* **EXERCISE INSTRUCTIONS**
Restate the lines exactly, starting at the line that contains "Select the arrow drawing tool" and finishing with the final line of the records.

* **SOURCE DATA**
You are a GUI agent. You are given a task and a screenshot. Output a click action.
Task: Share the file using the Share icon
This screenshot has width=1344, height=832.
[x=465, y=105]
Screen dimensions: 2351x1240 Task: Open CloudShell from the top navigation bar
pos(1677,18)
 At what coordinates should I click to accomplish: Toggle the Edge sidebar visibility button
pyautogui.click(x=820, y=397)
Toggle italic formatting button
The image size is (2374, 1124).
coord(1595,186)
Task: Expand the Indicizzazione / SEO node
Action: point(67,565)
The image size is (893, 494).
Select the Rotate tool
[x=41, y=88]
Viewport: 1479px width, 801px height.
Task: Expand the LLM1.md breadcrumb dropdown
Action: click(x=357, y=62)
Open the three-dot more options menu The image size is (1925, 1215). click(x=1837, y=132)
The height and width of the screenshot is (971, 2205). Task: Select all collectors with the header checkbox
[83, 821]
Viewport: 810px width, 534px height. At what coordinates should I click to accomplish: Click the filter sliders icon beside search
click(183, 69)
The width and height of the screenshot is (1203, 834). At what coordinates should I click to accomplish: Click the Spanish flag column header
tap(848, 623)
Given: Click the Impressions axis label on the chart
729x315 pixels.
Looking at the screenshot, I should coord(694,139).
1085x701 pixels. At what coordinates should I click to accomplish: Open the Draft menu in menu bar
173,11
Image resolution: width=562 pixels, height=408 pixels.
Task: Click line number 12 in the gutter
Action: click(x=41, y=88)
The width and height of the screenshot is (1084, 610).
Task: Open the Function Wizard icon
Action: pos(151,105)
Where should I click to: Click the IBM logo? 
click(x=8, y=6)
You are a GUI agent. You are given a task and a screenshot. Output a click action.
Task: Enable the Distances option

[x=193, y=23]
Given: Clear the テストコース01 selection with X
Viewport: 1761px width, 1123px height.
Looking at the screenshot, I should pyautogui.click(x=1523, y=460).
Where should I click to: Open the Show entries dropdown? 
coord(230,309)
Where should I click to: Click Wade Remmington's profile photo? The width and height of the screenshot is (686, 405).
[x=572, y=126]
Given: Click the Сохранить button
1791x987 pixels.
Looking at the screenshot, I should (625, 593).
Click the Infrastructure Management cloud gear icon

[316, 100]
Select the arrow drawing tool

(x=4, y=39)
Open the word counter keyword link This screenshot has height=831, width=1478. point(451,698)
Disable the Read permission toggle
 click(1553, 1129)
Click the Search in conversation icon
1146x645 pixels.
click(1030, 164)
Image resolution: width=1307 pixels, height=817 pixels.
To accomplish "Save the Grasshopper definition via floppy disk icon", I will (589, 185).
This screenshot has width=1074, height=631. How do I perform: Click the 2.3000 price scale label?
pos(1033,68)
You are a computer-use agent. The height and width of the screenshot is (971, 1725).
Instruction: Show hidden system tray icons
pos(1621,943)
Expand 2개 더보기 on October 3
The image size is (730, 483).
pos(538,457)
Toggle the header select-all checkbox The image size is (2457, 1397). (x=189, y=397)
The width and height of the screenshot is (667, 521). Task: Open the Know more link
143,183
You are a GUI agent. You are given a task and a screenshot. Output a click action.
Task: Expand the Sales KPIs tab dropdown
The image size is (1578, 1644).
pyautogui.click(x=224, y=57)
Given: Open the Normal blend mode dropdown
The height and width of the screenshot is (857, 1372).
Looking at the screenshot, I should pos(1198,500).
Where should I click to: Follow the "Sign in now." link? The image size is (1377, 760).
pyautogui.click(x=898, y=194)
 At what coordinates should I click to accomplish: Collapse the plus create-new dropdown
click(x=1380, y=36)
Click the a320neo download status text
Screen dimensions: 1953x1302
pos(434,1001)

* **SOLVED PROBLEM**
Select the arrow drawing tool

(x=4, y=39)
Open the word counter keyword link This screenshot has height=831, width=1478. point(451,698)
Disable the Read permission toggle
 click(1553, 1129)
Click the Search in conversation icon
1146x645 pixels.
click(1030, 164)
Image resolution: width=1307 pixels, height=817 pixels.
To accomplish "Save the Grasshopper definition via floppy disk icon", I will (589, 185).
This screenshot has width=1074, height=631. How do I perform: Click the 2.3000 price scale label?
pos(1033,68)
You are a computer-use agent. The height and width of the screenshot is (971, 1725).
Instruction: Show hidden system tray icons
pos(1621,943)
Expand 2개 더보기 on October 3
The image size is (730, 483).
pos(538,457)
Toggle the header select-all checkbox The image size is (2457, 1397). (x=189, y=397)
The width and height of the screenshot is (667, 521). Task: Open the Know more link
143,183
You are a GUI agent. You are given a task and a screenshot. Output a click action.
Task: Expand the Sales KPIs tab dropdown
The image size is (1578, 1644).
pyautogui.click(x=224, y=57)
Given: Open the Normal blend mode dropdown
The height and width of the screenshot is (857, 1372).
Looking at the screenshot, I should pos(1198,500).
Where should I click to: Follow the "Sign in now." link? The image size is (1377, 760).
pyautogui.click(x=898, y=194)
 At what coordinates should I click to accomplish: Collapse the plus create-new dropdown
click(x=1380, y=36)
Click the a320neo download status text
Screen dimensions: 1953x1302
pos(434,1001)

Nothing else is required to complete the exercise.